DATA FOR THIS EXERCISE START

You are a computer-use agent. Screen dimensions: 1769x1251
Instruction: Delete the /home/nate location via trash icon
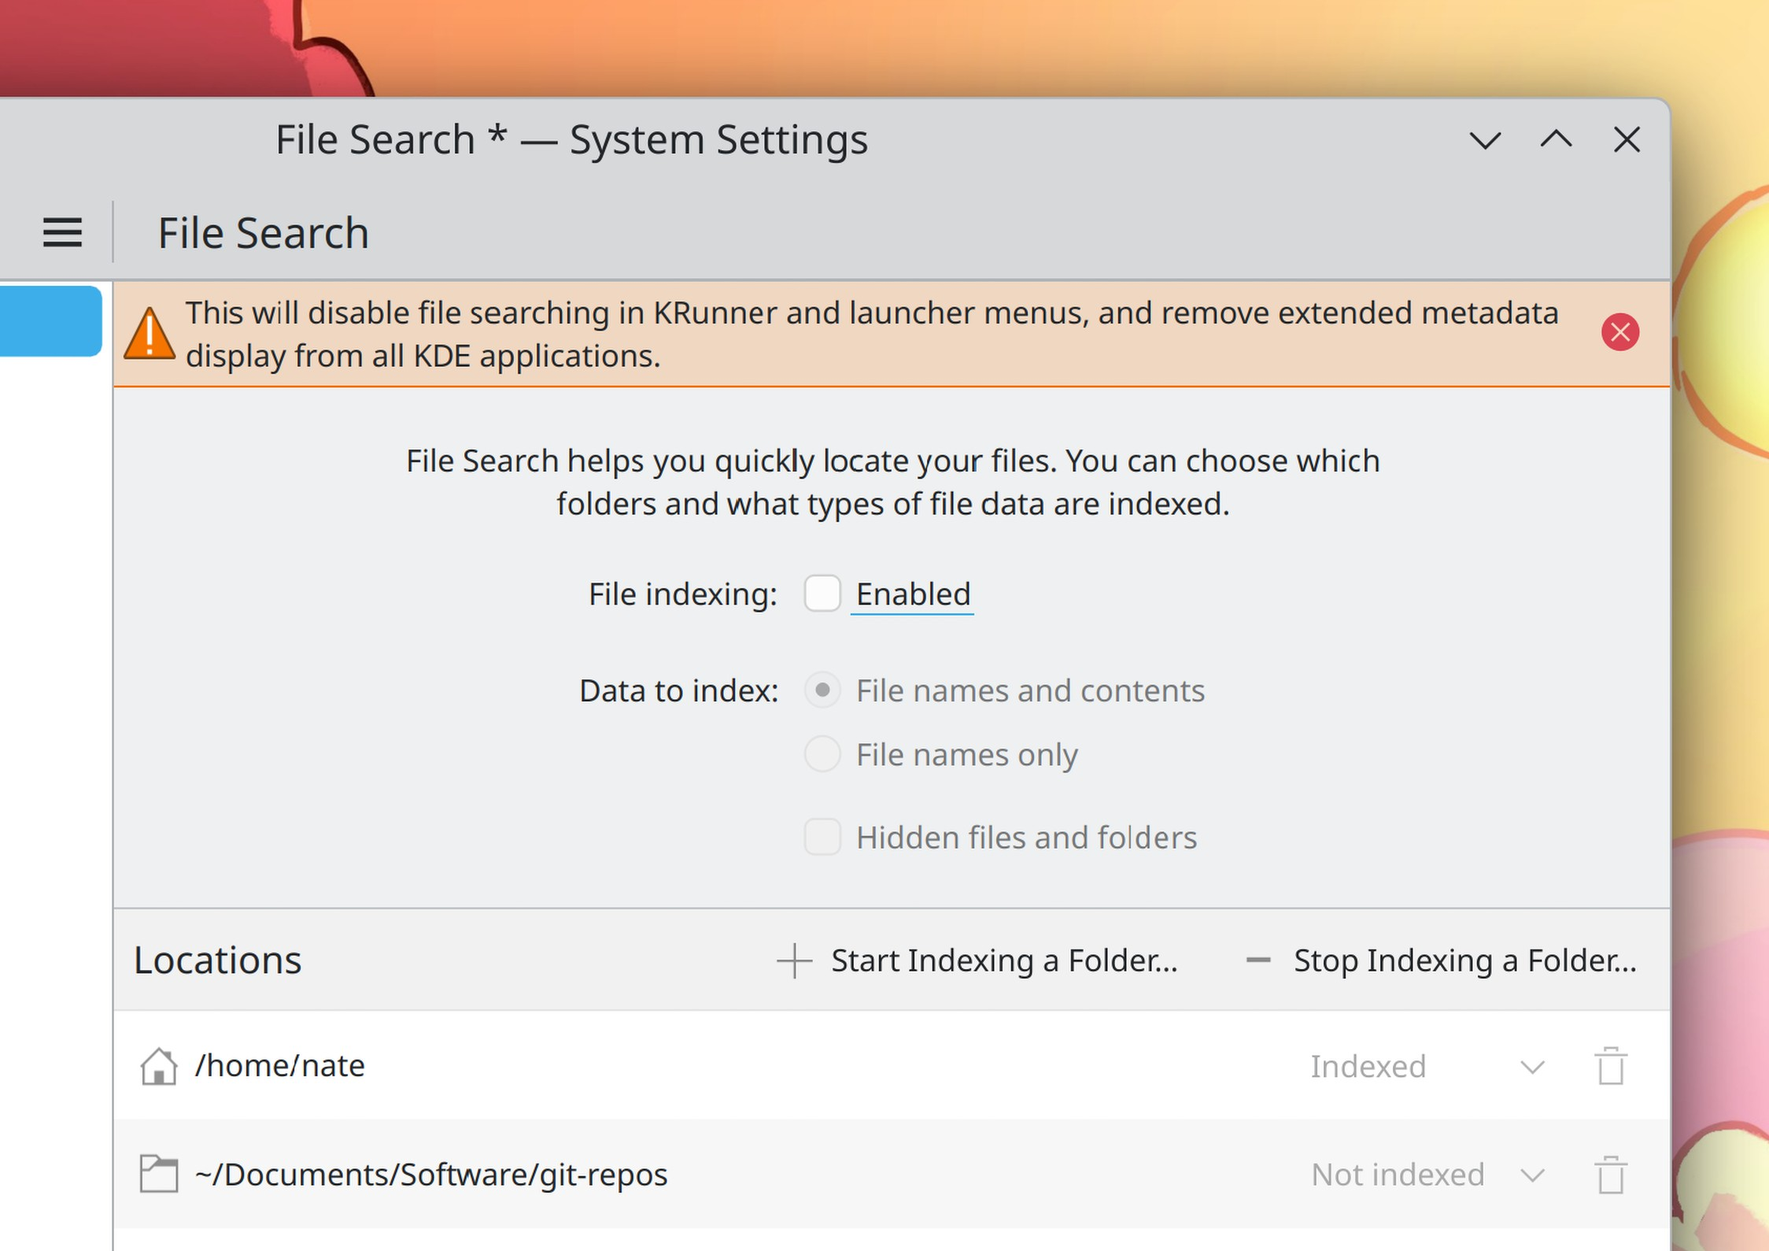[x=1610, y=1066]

DATA FOR THIS EXERCISE END
DATA FOR THIS EXERCISE START

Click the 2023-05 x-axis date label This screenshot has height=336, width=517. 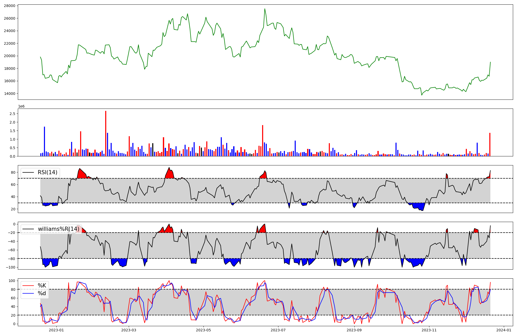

DATA FOR THIS EXERCISE END
DATA FOR THIS EXERCISE START

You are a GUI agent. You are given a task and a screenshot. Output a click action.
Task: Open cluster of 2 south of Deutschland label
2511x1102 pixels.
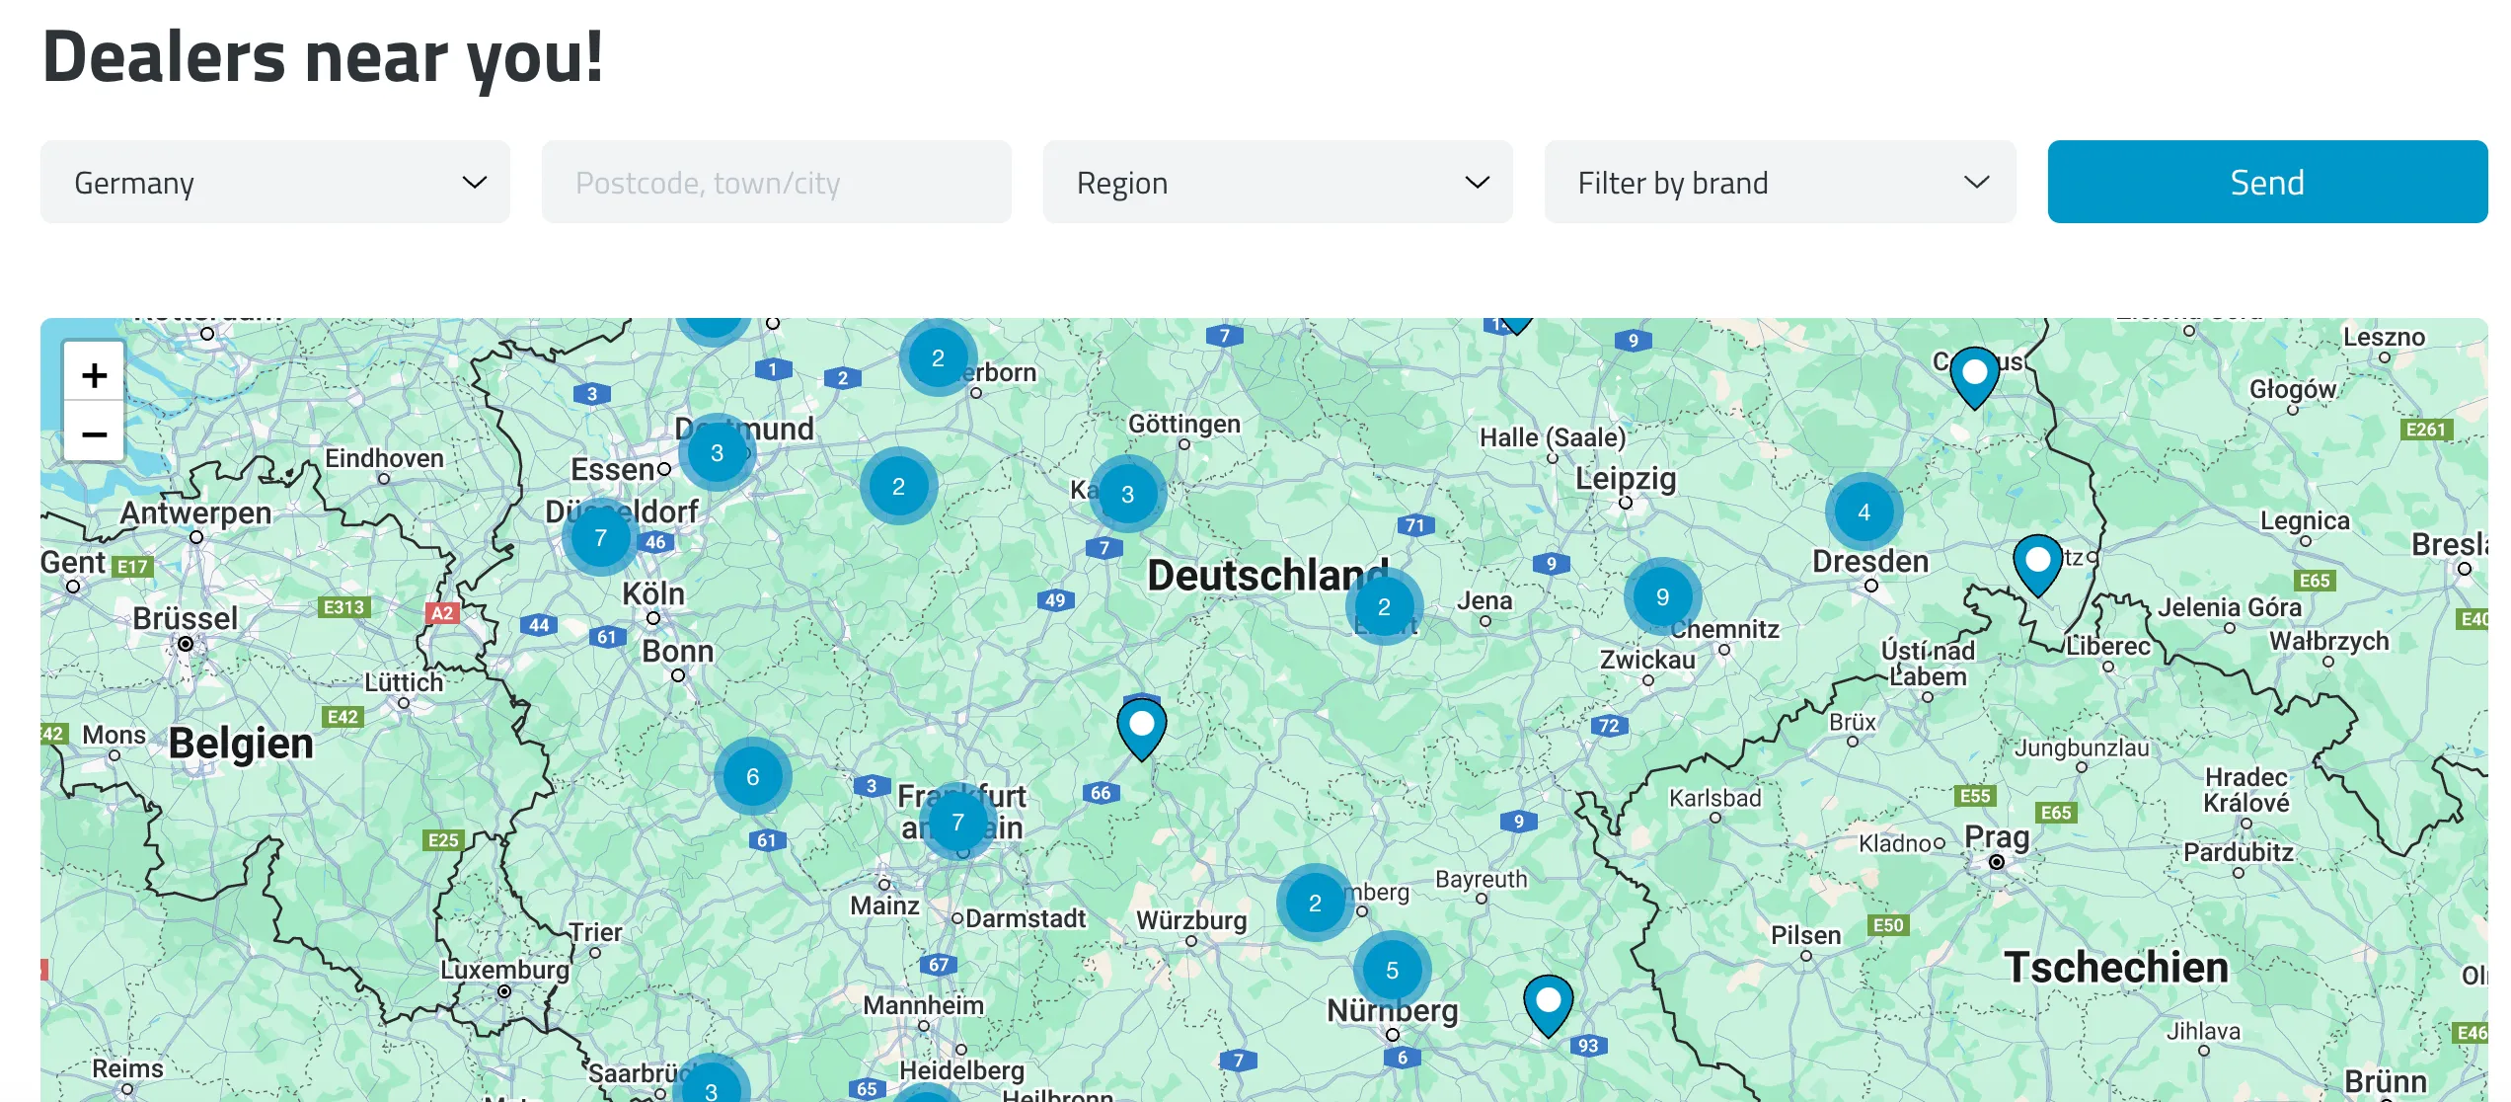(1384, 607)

DATA FOR THIS EXERCISE END

ACTION ITEM
Gather up, from the records above, each line where the word "agent" appears.

ANSWER SPACE
You are a computer-use agent. Screen dimensions: 1769x1251
You are a GUI agent. You are given a task and a screenshot. Output a click action.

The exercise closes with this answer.